Sustainability issues are only going to grow in importance. The EU has set energy performance targets for 2030, and those requirements are going to come into sharper and sharper focus as the deadline approaches. Bringing older assets into compliance could be both expensive and time-consuming.
One person’s challenge is another’s opportunity, however. Michelle Creed, partner and co-head of real estate secondaries at Ares Management, is undaunted. “While these portfolios potentially present higher risk, we see these funds as opportunities to engage directly with GPs and drive ESG implementation,” she says.
With an LP-led deal, investors can simply pass if an opportunity does not appeal, perhaps because of its ESG considerations. With a GP-led, new buyers coming in with a sizable check may find their equity gives them a corresponding level of clout to influence the manager.
Around the world
2022 was a quiet year for secondaries fundraising. Funds attracted around $670 million of capital, falling far short of the circa $8 billion raised in 2018 or 2020.
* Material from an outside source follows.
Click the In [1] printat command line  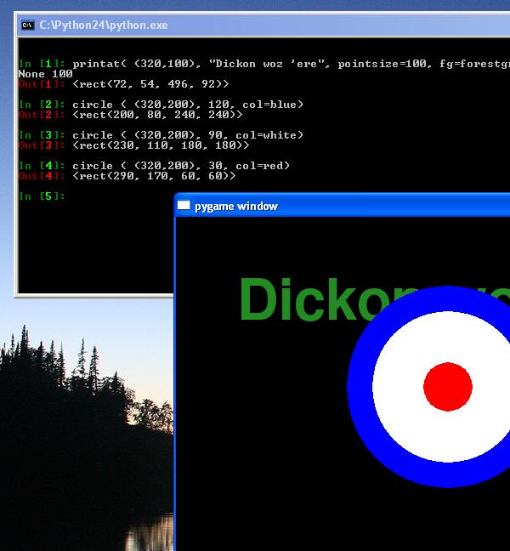[255, 64]
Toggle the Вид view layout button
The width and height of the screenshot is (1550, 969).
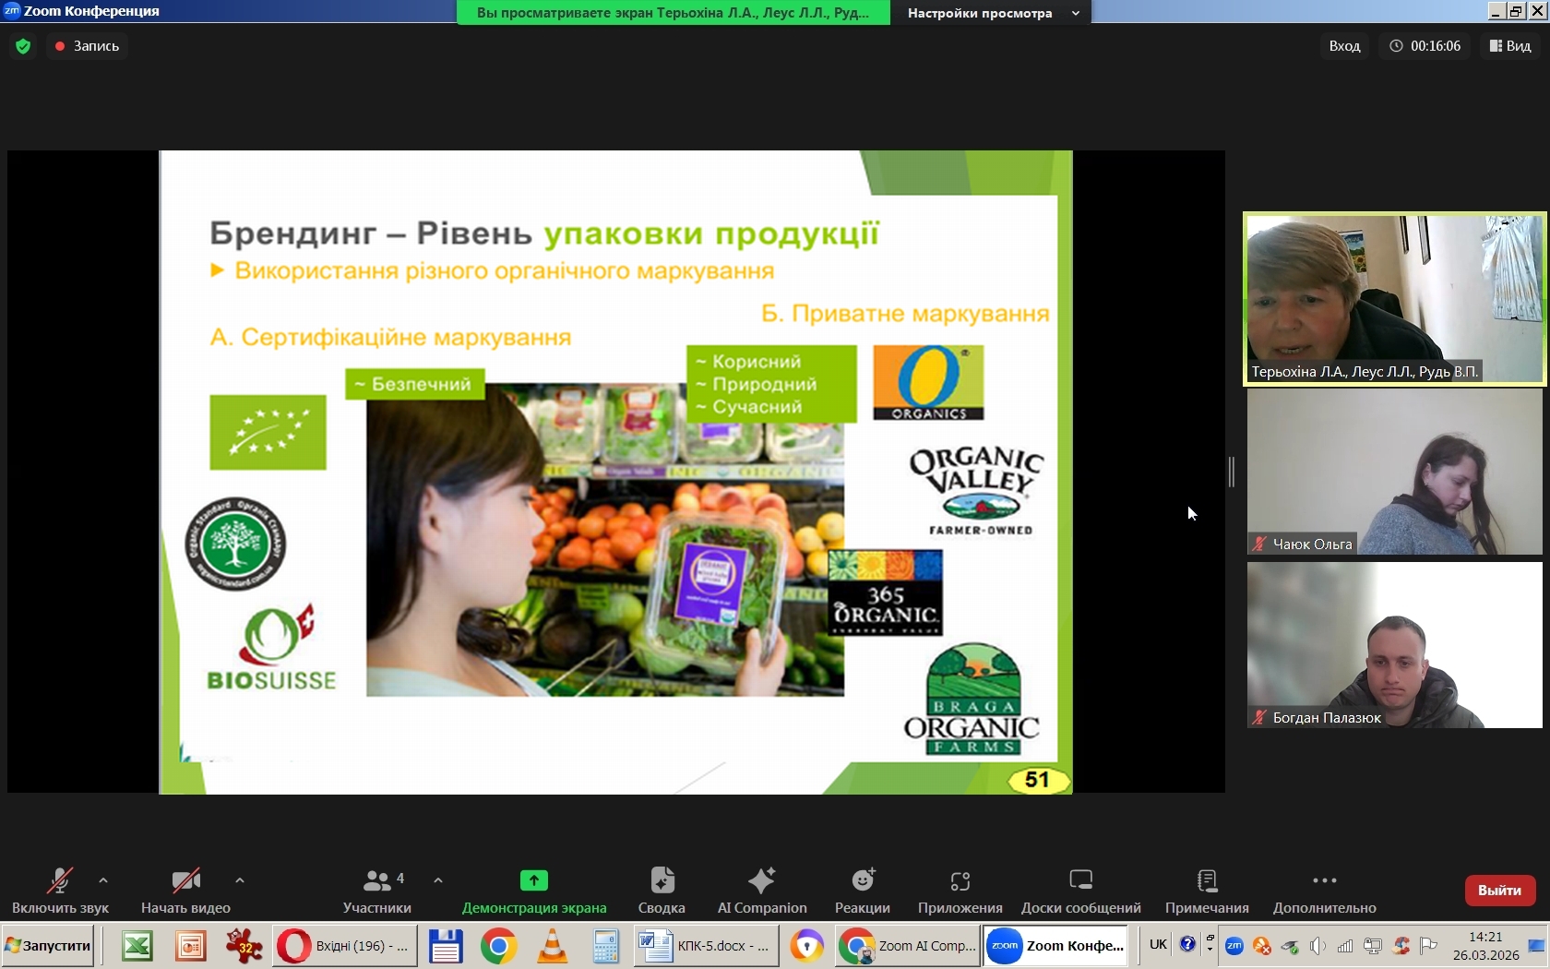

The market also remains dominated by the US. PERE data shows 57 percent of private real estate secondaries funds over the past five years have had a North America focus. Indeed, two of the three funds closed in 2022 had a US focus, with the third split between the US and Europe.
Of the 10 largest funds to have closed since 2013, six are multi-regional in nature. Three of the five largest funds in market are similarly multi-regional, while two of the five have a North America focus. Of the 16 funds in market tracked by PERE, two have a Europe focus and just one an Asia-Pacific focus.
That can be expected to change in the future. Bastian Wolff, founding partner of Asian secondaries specialist Aquilius Investment Partners, sees the secondaries market growing in Asia-Pacific.
“We see a lot of demand, not least because of the diversification that secondaries can provide,” he says. “There is a real need for a product that not only addresses diversification from a global perspective, but also more regionally for the Asia-Pacific market.”